Differential equation problem

1. Mar 20, 2014

lap

The question ask to determine whether y = φ(x) = sqrt ( x - 1 ) is a solution of the differential equation 2yy' = 1.

Last edited: Mar 20, 2014
2. Mar 20, 2014

HallsofIvy

Staff Emeritus
As far as "determine whether y = φ(x) = sqrt ( x - 1 ) is a solution of the differential equation 2yy' = 1" is concerned, there is no reason to "rewrite the equation". If y= sqrt(x- 1)= (x-1)^(1/2) then y'= (1/2)(x- 1)^(-1/2) so that 2yy'= 2(x- 1)^(1/2)[(1/2)(x- 1)^(-1/2)= what?
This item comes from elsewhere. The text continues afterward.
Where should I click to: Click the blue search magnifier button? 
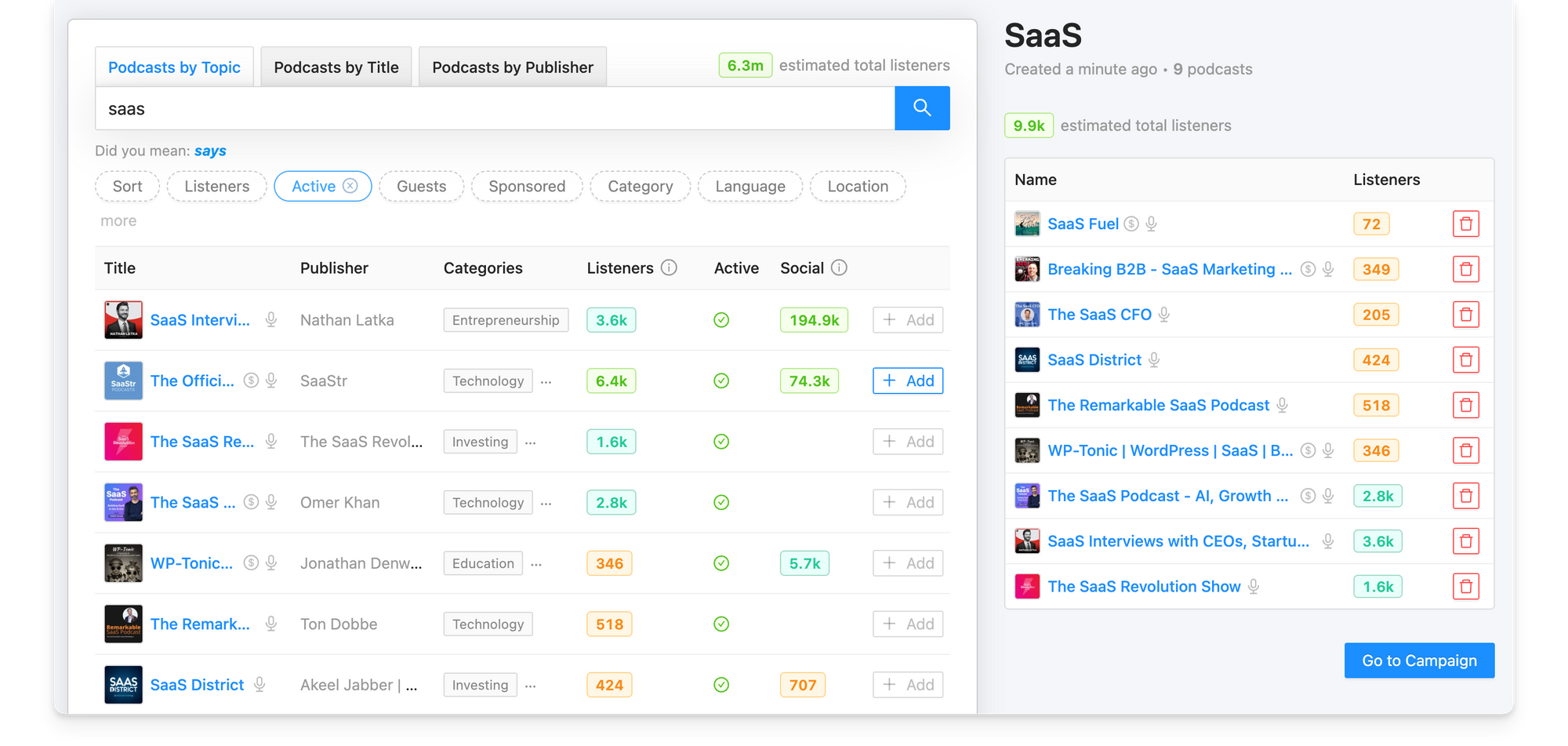pyautogui.click(x=922, y=108)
As for the rest, I don't see how that has anything to do with the problem. Are you sure you haven't looked up the solution to the wrong question?

3. Mar 20, 2014

Mugged

Your wording is a bit confusing but if you're trying to determine if y(x) is a solution to your differential equation, all you have to do in plug y(x) into the equation and check if it holds.

4. Mar 21, 2014

HallsofIvy

Staff Emeritus
lap has edited his question and changed it completely. My first response was to a different question.